Material provided section start

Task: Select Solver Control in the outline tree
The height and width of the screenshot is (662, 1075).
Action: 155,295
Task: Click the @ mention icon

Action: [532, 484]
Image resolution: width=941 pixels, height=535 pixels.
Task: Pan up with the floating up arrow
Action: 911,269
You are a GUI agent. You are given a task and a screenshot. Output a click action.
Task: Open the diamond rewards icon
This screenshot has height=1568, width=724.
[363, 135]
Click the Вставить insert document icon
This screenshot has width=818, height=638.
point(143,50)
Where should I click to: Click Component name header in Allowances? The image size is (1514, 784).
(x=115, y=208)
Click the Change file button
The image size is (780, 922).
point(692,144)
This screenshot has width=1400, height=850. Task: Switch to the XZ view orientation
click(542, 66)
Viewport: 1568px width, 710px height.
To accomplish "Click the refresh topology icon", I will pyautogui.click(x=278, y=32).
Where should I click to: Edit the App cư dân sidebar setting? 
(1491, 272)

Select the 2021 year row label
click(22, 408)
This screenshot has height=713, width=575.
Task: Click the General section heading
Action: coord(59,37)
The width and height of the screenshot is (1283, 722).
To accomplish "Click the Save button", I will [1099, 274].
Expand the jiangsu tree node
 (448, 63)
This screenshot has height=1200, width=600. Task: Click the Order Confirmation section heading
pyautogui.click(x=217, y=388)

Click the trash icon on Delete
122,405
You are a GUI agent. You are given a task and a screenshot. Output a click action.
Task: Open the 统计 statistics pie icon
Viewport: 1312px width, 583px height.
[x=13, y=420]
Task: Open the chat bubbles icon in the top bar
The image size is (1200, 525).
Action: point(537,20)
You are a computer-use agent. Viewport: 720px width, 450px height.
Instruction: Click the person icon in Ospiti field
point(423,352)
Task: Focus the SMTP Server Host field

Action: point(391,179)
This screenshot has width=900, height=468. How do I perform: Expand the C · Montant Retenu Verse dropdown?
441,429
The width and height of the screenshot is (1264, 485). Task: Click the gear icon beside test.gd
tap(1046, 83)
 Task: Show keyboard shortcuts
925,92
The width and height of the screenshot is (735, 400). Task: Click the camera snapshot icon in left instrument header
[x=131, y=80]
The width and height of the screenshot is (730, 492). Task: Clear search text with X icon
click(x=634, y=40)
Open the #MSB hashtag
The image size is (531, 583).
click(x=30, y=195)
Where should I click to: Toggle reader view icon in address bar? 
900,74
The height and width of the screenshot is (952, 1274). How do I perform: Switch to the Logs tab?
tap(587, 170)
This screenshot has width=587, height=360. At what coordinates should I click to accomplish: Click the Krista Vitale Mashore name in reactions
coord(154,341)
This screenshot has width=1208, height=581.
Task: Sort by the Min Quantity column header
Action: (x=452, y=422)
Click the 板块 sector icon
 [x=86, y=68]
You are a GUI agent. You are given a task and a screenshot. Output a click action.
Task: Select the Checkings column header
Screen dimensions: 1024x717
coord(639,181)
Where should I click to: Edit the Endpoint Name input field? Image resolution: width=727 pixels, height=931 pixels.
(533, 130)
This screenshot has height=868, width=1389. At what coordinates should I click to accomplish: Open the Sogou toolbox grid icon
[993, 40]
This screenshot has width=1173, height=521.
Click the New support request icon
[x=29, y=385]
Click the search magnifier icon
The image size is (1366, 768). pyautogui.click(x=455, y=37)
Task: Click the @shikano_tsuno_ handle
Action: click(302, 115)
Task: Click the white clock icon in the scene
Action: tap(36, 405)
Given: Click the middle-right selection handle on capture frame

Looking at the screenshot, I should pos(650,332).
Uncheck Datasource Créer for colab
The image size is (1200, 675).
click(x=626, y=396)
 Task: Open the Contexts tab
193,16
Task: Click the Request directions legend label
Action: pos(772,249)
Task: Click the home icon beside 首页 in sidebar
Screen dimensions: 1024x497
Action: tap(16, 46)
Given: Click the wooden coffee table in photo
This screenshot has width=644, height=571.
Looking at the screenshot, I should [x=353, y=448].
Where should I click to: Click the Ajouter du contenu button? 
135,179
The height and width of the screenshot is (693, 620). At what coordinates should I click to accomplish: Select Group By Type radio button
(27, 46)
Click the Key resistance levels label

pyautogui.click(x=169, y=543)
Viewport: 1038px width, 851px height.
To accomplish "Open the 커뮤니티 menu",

Material provided section end

__Aim of the exercise__. Only the line containing "Uncheck Datasource Créer for colab" and the lines after it, up to and including the last line of the data, should appear in the answer, exactly as written.

__Task response__.
Uncheck Datasource Créer for colab
The image size is (1200, 675).
click(x=626, y=396)
 Task: Open the Contexts tab
193,16
Task: Click the Request directions legend label
Action: pos(772,249)
Task: Click the home icon beside 首页 in sidebar
Screen dimensions: 1024x497
Action: tap(16, 46)
Given: Click the wooden coffee table in photo
This screenshot has width=644, height=571.
Looking at the screenshot, I should [x=353, y=448].
Where should I click to: Click the Ajouter du contenu button? 
135,179
The height and width of the screenshot is (693, 620). At what coordinates should I click to accomplish: Select Group By Type radio button
(27, 46)
Click the Key resistance levels label

pyautogui.click(x=169, y=543)
Viewport: 1038px width, 851px height.
To accomplish "Open the 커뮤니티 menu",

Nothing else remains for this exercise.